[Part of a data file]
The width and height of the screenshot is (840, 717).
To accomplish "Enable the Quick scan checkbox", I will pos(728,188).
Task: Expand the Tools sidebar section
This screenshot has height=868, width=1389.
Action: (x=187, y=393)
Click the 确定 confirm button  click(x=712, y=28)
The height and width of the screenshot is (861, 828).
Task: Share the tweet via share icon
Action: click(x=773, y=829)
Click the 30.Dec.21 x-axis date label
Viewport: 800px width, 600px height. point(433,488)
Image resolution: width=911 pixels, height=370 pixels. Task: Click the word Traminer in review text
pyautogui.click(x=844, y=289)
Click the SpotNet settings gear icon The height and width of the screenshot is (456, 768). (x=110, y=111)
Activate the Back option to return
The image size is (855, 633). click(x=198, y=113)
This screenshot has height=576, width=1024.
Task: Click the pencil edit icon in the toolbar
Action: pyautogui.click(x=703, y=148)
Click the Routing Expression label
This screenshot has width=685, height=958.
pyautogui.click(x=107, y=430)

- **Exercise aim**
Rewrite the records above as a numbered list, omitting any blank lines.

- **Written solution**
1. The width and height of the screenshot is (840, 717).
2. To accomplish "Enable the Quick scan checkbox", I will pos(728,188).
3. Task: Expand the Tools sidebar section
4. This screenshot has height=868, width=1389.
5. Action: (x=187, y=393)
6. Click the 确定 confirm button  click(x=712, y=28)
7. The height and width of the screenshot is (861, 828).
8. Task: Share the tweet via share icon
9. Action: click(x=773, y=829)
10. Click the 30.Dec.21 x-axis date label
11. Viewport: 800px width, 600px height. point(433,488)
12. Image resolution: width=911 pixels, height=370 pixels. Task: Click the word Traminer in review text
13. pyautogui.click(x=844, y=289)
14. Click the SpotNet settings gear icon The height and width of the screenshot is (456, 768). (x=110, y=111)
15. Activate the Back option to return
16. The image size is (855, 633). click(x=198, y=113)
17. This screenshot has height=576, width=1024.
18. Task: Click the pencil edit icon in the toolbar
19. Action: pyautogui.click(x=703, y=148)
20. Click the Routing Expression label
21. This screenshot has width=685, height=958.
22. pyautogui.click(x=107, y=430)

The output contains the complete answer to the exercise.